Ante el espejo


 Una foto cotidiana en el baño. Sin filtros, sin retoques, sin engaños. Sin crema, ni vitaminas, ni batidos de albúminas, ni meditación. No hay mensaje, ninguna intención, solo una toalla de mano que cuelga de un cuerpo con algunas cicatrices. Cuento los lunares del cuello; uno, dos, y tres. Tienen buen aspecto. Sigo comiendo carne y pescado, como buen omnívoro. Leo, bebo vino, escribo y hago el amor. Un hombre. Un hombre a los 42 aparece reflejado en el espejo. Podría ser peor, me digo. Podía acabar como uno de esos tontos pretenciosos que ofrece consejos a cambio de aquiescencia. No tengo falta de vista.

Tampoco demasiadas certezas. Tiemblo como todos ante el misterio numinoso de la naturaleza, invadido por esta cálida sensación de pertenecer a una tradición antigua. Cada día despierto a la majestuosa presencia de un efecto universal, y entro en contacto con lo espiritual a través de la belleza de su retrato. Mi religión es mi mujer, y lo único sagrado es la familia. Yo, es una partícula que no existe en el interior y tampoco ahí afuera, pero que sirve para designar lo que fuimos en primera persona. Yo, es la primera palabra que nos señala una trascendencia, más allá de la física se esconde el secreto de un orden anímico que quiere integrar y reunir todo lo venerable que hay en el ser humano. En la universidad escribí un alegato en favor de la libertad positiva; Adieu, mon ego. La profesora, Fiona May, me dijo que era el mejor relato que había leído en veinticinco años de carrera y me recomendó una maestría de escritura creativa en Gales. Nunca le hice caso.

Llevaba mucho tiempo esperando otra revelación. Hace un mes que no soy el mismo. Todavía recuerdo a aquel chico tímido, preparado, abierto a un gran cambio. Es que prefiero la soledad a cualquier compañía. La soledad a la tiranía de una relación exigua. La serenidad del alma a las invectivas de una estúpida narcisista. También he preferido siempre el anonimato. He probado a utilizar los dos lados de la cama con un pijama Saville Row que se puede llevar puesto a un entierro. Me pregunto qué privilegios merece la pena conservar después de muerto. Qué auctoritas puede tener un cadáver tan guapo. Quiero vivir ahora. Al probar sus besos la flor de la canela me pareció un aditivo vulgar. Ya nunca querré otra cosa.

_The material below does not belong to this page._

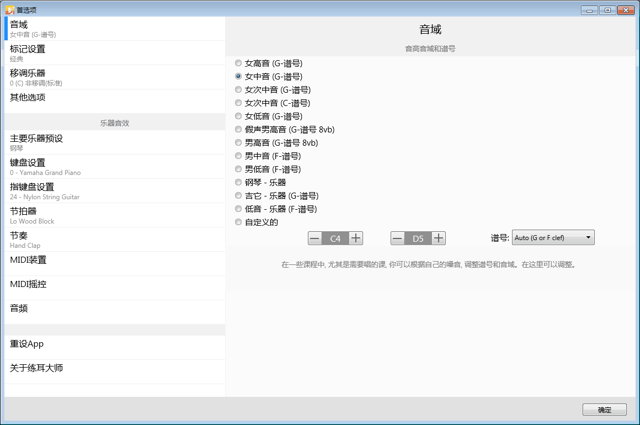Viewport: 640px width, 425px height.
Task: Select 吉它 - 乐器 (G-谱号) range
Action: click(x=238, y=196)
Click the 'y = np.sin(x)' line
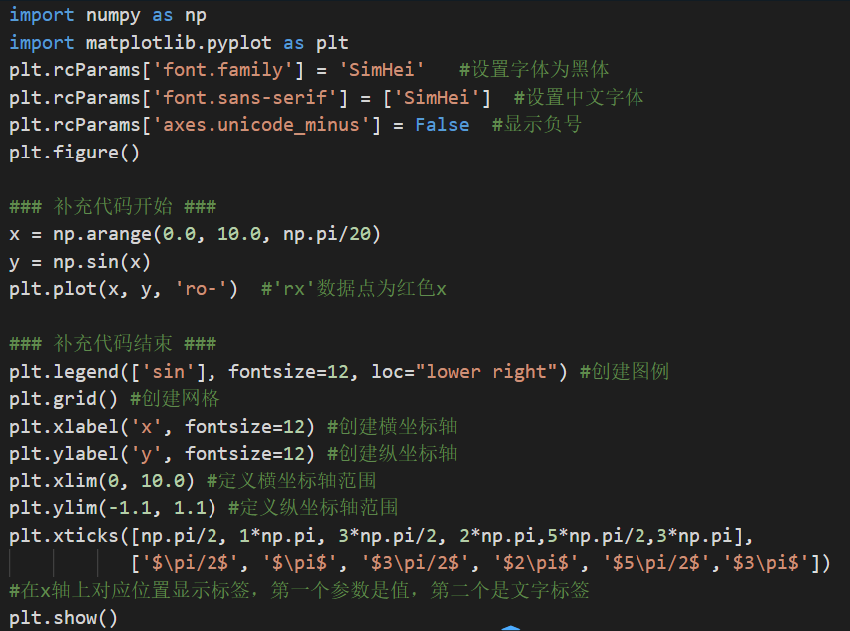 80,261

Me dijo que esa noche había apagado el móvil a las nueve porque le dolían los ojos. Le escribí otra carta de amor. Una fuente grande, con buena letra. Qué expresión de ternura tenía dibujada en el rostro aquella mañana. Los excesos de una vida que a otros hubiera podido depauperar a ella la habían hecho aún más atractiva. Por contraste a otras personas que se habían derrumbado a los mismos años, en forma de ruina que desaloja y expulsa al ser y lo transmuta en consumada vileza, ella permanecía terrestre, cercana, sensible, y un poco triste. Yo me llevo mis cosas, mis palabras, mis buenos modales, mis deseos, mis juguetes, mi cuerpo, y mi mente lúcida a mi nuevo hogar. Ahí te quedas, mundo cruel. A mil besos de profundidad.